Disastrous Bitcoin losses loom this week as the Fed’s hidden liquidity trap threatens to drain markets despite a rate hold
Summary
Bitcoin traders are focused on the Federal Reserve's upcoming meeting (Jan. 27–28) for signals that could impact spot prices, even if the federal funds rate target range (3.50% to 3.75%) remains unchanged. The key drivers for market movement are expected to be the repricing of the forward policy path, which influences real yields, the strength of the broad U.S. dollar, and the underlying liquidity plumbing.
Traders prioritize watching the 10-year Treasury inflation-indexed yield (DFII10), as higher real yields tighten financial conditions for risk assets like Bitcoin. Secondarily, they monitor the broad U.S. dollar index (DTWEXBGS); a firmer dollar often signals tighter global liquidity. The third, less-discussed factor is liquidity plumbing, involving the Treasury General Account (TGA) balance and reserve levels, which can amplify macro surprises.

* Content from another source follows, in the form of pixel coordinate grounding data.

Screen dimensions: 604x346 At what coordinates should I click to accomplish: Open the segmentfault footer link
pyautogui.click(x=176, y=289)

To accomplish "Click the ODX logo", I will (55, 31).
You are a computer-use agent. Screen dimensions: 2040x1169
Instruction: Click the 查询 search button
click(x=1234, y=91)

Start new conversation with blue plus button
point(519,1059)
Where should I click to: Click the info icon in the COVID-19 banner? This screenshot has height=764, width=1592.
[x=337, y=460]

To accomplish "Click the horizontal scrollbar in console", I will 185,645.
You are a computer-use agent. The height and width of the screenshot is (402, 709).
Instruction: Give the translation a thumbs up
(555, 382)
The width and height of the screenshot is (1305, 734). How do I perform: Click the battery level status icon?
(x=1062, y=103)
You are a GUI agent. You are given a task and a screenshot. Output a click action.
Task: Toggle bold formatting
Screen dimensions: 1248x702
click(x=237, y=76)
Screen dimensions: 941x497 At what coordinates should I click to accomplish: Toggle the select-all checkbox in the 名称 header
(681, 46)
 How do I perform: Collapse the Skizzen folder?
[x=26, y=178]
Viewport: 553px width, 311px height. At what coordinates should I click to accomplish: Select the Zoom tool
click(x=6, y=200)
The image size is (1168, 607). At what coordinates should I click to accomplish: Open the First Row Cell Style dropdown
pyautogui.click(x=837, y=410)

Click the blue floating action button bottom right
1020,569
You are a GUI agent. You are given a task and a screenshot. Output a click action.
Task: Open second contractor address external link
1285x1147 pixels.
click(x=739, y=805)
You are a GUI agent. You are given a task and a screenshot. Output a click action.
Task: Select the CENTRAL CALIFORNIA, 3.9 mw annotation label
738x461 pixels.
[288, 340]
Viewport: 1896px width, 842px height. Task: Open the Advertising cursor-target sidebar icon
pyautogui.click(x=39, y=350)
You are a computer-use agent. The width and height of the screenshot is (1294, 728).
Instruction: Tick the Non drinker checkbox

The article outlines three 'hold' scenarios: dovish (easing path expected, real yields down), neutral (data-dependent messaging), and hawkish (tighter path expected, higher real yields). The actionable takeaway for Bitcoin is determining if the post-event movement in DFII10 and DTWEXBGS aligns with easier or tighter financial conditions, with liquidity measures providing reinforcement over the subsequent 24–72 hours.